As soon as the line containing "Where should I" appears, start repeating lines exactly and continue to the end of the entries; please skip pictures.

◇ ◇ ◇ ◇ ◇ ◇ ◇

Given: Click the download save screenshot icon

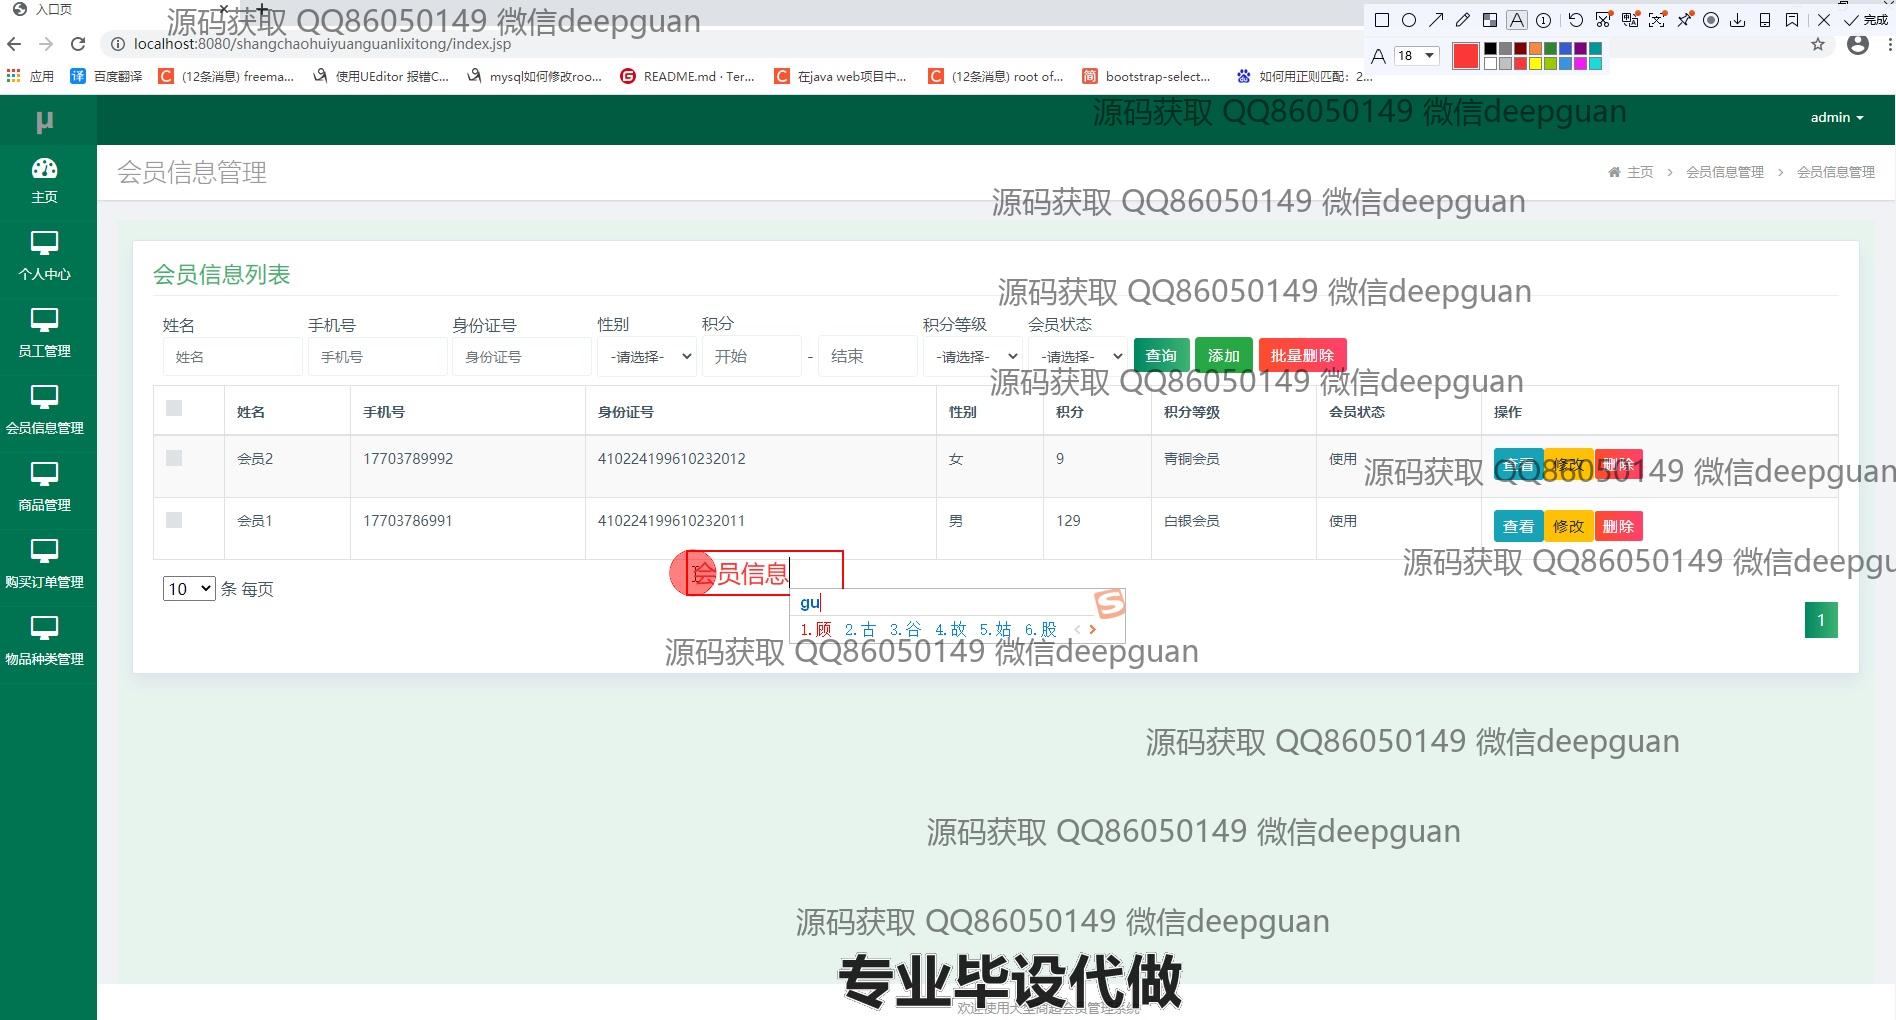Looking at the screenshot, I should pyautogui.click(x=1738, y=20).
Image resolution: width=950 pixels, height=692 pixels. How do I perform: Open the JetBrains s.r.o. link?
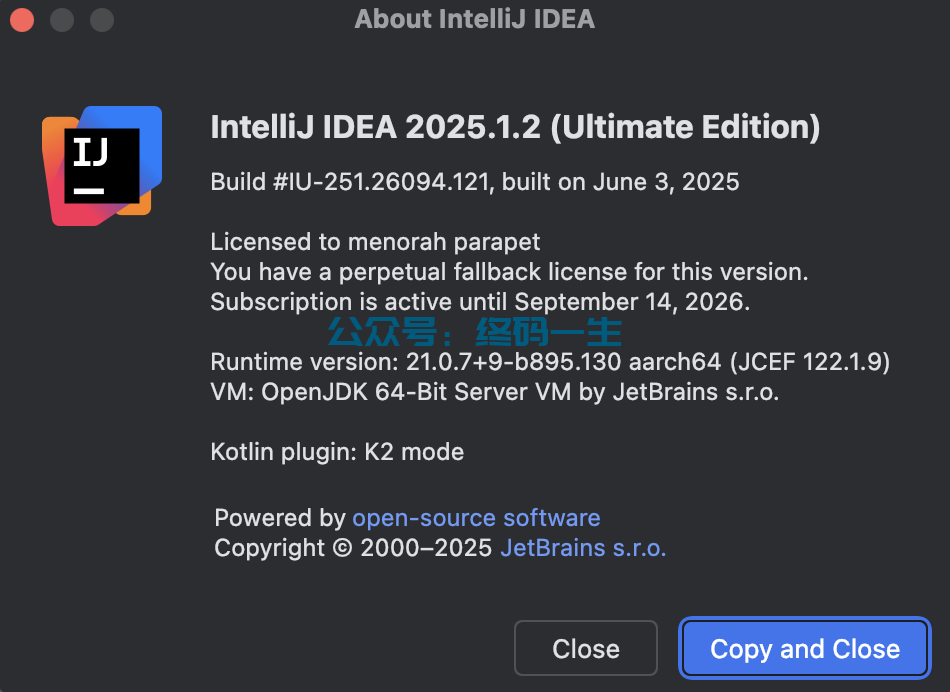583,548
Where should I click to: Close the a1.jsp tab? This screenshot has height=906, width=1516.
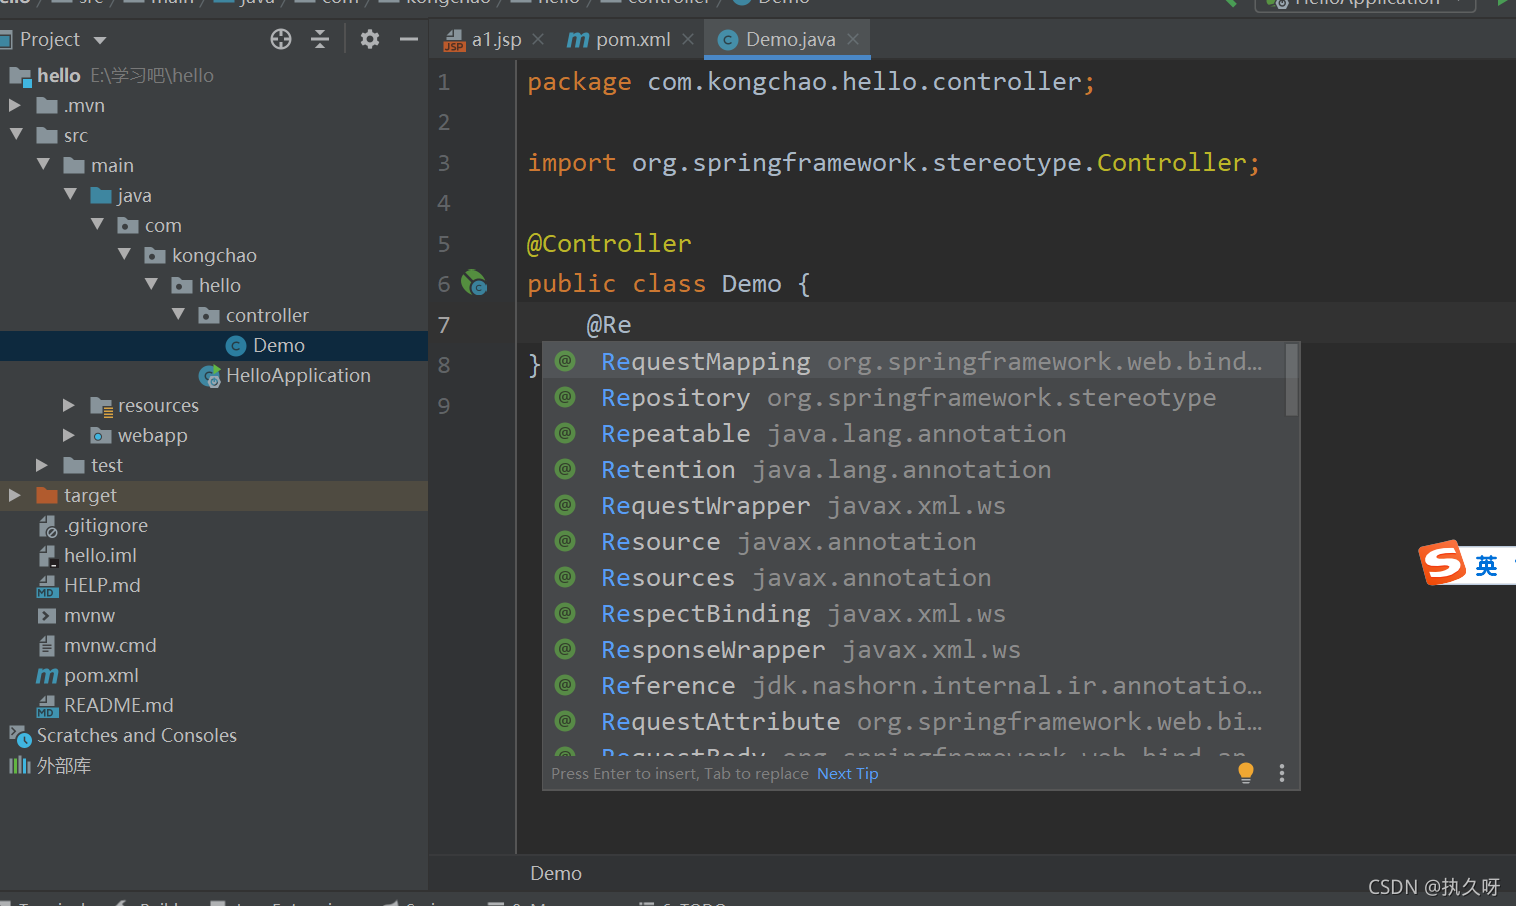[538, 39]
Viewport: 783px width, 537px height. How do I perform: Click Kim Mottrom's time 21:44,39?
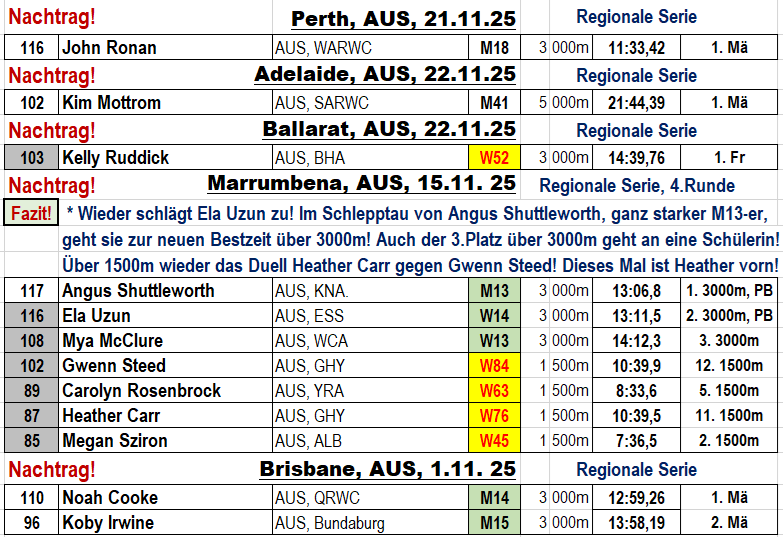point(636,102)
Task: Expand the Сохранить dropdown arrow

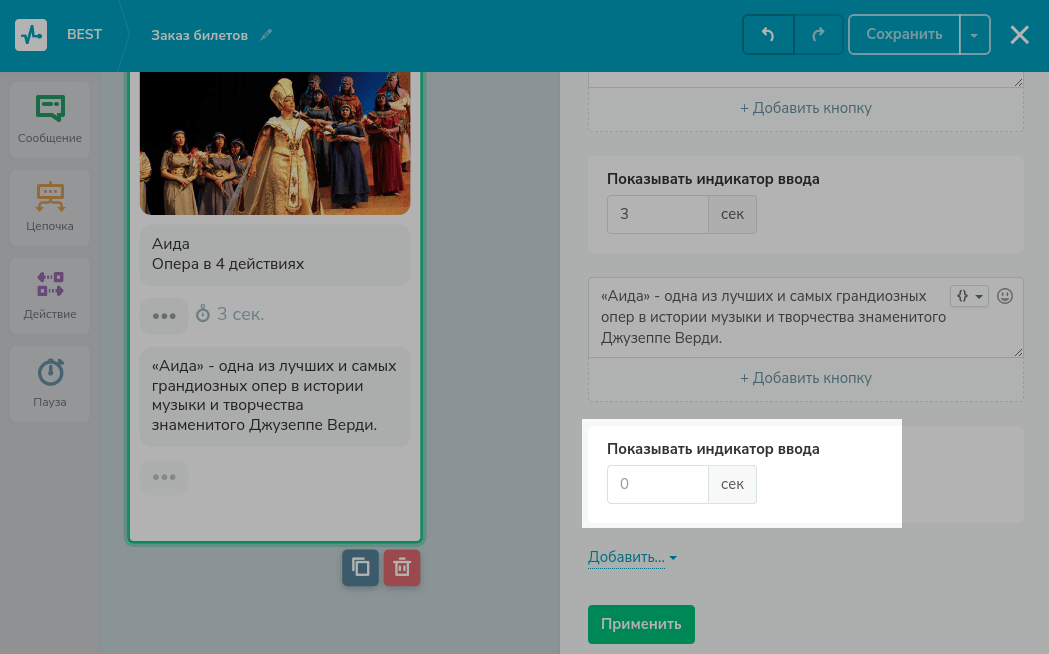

◇ ◇ ◇ ◇ ◇ ◇ ◇

**SOLUTION FOR THIS EXERCISE:**
Where should I click to: Close the a1.jsp tab? This screenshot has height=906, width=1516.
[538, 39]
Viewport: 783px width, 537px height. How do I perform: Click Kim Mottrom's time 21:44,39?
point(636,102)
Task: Expand the Сохранить dropdown arrow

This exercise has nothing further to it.